The backgammon blitz is a thrilling and spectacular style of play. There is no faster way to win a game than a successfully executed blitz. It also can result in a win by a large margin, sometimes by a gammon or even a backgammon. Normally, you would play a blitz style when you have had the opportunity to hit several of your opponent’s pieces early in the game. If these checkers fail to re-enter you have time to reinforce your home board by securing points or to hit another loose checker.
This style of play is generally seen in advanced players. To start with the purist will plan to secure both 5-points, slotting if needed, control all four quadrants and build a home board prime. At this point they would hope to hit and trap a checker, leading to an easy win. However, if the game plan doesn’t work out and a blot got hit, the purist will adapt their strategy and adopt a back game strategy, hoping to turn things around later. The key to the purist style is adopting different strategies according to the changing situations in the game.

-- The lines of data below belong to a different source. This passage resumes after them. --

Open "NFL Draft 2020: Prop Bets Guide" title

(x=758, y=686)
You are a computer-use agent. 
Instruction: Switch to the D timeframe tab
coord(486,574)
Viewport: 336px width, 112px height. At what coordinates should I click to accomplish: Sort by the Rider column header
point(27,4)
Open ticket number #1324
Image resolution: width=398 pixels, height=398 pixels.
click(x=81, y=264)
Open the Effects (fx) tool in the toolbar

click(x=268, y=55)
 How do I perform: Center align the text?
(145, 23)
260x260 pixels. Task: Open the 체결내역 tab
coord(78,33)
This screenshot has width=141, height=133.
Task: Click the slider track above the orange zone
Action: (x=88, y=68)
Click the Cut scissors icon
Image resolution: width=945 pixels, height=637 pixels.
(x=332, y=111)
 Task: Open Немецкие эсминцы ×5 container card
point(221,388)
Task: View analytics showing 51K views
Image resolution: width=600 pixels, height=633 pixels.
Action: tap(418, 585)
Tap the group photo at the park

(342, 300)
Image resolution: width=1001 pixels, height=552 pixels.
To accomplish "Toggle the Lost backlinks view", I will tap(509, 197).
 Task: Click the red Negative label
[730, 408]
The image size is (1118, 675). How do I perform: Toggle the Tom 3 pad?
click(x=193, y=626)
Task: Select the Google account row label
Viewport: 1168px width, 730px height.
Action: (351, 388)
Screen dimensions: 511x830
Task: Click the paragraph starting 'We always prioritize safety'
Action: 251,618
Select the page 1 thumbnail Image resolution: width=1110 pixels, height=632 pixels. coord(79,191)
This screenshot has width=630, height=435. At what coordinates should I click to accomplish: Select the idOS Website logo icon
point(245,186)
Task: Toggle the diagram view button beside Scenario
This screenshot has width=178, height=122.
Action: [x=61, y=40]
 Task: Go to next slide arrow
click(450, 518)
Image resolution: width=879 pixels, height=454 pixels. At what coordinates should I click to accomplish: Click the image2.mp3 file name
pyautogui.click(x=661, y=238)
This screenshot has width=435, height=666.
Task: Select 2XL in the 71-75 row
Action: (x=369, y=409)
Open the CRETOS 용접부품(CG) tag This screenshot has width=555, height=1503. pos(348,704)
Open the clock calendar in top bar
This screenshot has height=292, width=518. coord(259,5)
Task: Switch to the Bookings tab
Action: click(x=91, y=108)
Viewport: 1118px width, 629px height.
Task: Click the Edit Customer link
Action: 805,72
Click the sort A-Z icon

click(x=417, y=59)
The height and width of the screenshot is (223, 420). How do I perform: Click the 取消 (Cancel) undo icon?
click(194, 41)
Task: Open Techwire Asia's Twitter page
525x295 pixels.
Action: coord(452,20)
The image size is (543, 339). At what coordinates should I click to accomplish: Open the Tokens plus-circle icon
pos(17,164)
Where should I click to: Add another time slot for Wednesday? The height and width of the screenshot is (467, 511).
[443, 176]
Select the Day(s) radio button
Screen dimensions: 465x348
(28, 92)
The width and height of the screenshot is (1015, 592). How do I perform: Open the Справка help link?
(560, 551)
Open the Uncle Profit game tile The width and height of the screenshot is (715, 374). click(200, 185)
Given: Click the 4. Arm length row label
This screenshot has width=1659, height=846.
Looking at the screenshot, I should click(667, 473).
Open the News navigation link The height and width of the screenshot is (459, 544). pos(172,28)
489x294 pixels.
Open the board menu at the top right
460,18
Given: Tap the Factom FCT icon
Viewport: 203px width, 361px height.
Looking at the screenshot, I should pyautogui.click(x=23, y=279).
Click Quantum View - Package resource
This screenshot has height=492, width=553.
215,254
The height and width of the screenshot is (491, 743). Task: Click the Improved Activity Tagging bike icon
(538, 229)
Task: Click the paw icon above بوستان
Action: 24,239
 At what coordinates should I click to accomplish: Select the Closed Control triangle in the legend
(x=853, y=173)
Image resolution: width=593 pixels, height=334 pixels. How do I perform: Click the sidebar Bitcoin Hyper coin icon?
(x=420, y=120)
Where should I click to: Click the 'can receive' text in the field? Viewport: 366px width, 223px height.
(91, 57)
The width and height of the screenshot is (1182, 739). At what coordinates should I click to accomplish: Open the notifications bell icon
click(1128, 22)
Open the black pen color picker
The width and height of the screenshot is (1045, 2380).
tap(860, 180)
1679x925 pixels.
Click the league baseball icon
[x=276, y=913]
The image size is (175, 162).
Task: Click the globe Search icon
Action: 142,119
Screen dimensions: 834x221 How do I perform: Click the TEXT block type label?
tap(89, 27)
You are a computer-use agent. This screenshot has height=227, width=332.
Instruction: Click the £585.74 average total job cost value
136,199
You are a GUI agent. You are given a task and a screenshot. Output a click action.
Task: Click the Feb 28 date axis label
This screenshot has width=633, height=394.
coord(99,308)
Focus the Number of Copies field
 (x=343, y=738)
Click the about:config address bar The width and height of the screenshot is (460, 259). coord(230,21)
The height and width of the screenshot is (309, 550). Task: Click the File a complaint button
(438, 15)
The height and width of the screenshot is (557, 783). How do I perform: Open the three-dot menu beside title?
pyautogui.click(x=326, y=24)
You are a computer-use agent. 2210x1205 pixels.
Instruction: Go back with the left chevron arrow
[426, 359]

This style of play is more common in intermediate and advanced players. The player tries to build a six-prime, ideally in their home board. Then they aim to hit a loose checker and trap it behind the wall. Priming is a strategy that all good players should have at their disposal. However, timing can become an issue and you may be forced to break your prime before you are ready. Flexibility is the key to playing the priming game, you must understand when this style of play should be abandoned and another strategy adopted.
The safe player
This style of play is extremely common in beginners. The safe player will never risk leaving a blot. They are very reluctant to split and they tend to crawl around the board with a series of unconnected points. The obsession with security carries over to another point, stacking. Frequently on our Deluxe Backgammon social evenings, we observe players with a collection of ‘candlesticks’ around the board. Sometimes we see stacks ten checkers high. These are secure, but they waste material because these checkers could be used to secure points elsewhere. Eventually, these stacks are passed and the safe player falls behind in the race unless the luck of the dice falls in their favour. The safe style of player needs to learn how to play without the element of fear.
This style of play has a very basic strategy, which is to simply run. This is a strategy that might be adopted by absolute beginners who don’t understand the other key strategies of backgammon. In this style of play, the player brings their back checkers forward as soon as possible and races them around the board. In this strategy, you are only going win if you are lucky and the dice roll your way. Intermediate and advanced players will only adopt this style after a series of high rolls. This style is totally dependent on luck.
The back game
This is another style of play often associated with beginners. The back gamer is playing with fear. Their objective is to maintain two or more anchors in your opponent’s home board and wait for an opportunity for a late hit. It can be really fun to play a back game and pull off a win from a seemingly hopeless position. However, it is not a starting strategy that should be adopted by choice. There is a big risk that comes with playing a back game strategy. When you don’t get that shot, or if you miss it, you can often get gammoned or even backgammoned. As backgammon is essentially a race, this should never be a strategy of choice.
This is a style of play adopted purely at the end of the game with the checkers all in the home board. The gapper is terrified of leaving gaps in the home board when bearing off, even if contact has been broken and there is no danger of a hit. The gapper doesn’t want to leave an empty point in case they roll exactly that number on their next roll. In general, bear off as many checkers as you can on each roll. However, special considerations should be made for the last two checkers. This is another style of play regularly seen in beginners and intermediate players.